A combination of two experimental drugs has been shown to inhibit tumor growth in ovarian cancer and also block resistance to other drugs, according to a study conducted at Weill Cornell Medicine (USA). The research presents a promising strategy against this difficult-to-treat form of cancer and demonstrates a powerful new approach to identifying effective treatments for genetically diverse cancers.

Ovarian cancer can be caused by mutations in many different genes. This complicates the design of drugs targeting common mutations.

In the study, published in the journal Cell Reports Medicine , the researchers focused on activating growth signaling pathways specific to ovarian tumor cells. They thereby identified a novel combination therapy strategy that selectively targets ovarian tumor cells and reduces tumor growth in preclinical models .

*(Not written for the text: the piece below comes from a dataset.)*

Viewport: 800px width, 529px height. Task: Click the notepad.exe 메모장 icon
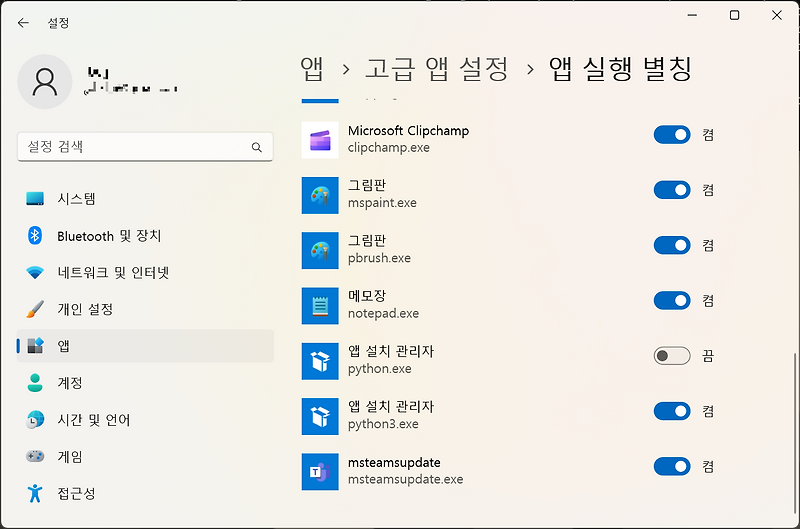pos(320,306)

"We believe this approach will be useful for identifying effective treatments for other cancers that don't have recurrent, treatable mutations," says the study's senior author, Benjamin Hopkins.

Despite representing only 3% of all female tumors, ovarian cancer is the fifth leading cause of cancer death in women. It is estimated that by 2025, nearly 4,000 women will be diagnosed with this disease in Spain. The standard treatment for ovarian cancer is surgery to remove the ovaries followed by chemotherapy , but recurrence is common, and the five-year survival rate is only around 50%. Hence the need for new, more effective treatments.

Researchers studied ovarian tumors and observed that many mutations activate a growth pathway called MAPK. They tested several drugs and found that the drug rigosertib worked well against this type of cancer . However, they also noticed that using it activated another pathway (PI3K/mTOR), which can cause treatment resistance. Therefore, they combined it with another drug that blocks that second pathway. This combination was more effective than using rigosertib alone or conventional chemotherapy.

Hopkins hopes these results will generate interest among drug developers, potentially including compounds similar to rigosertib but more potent.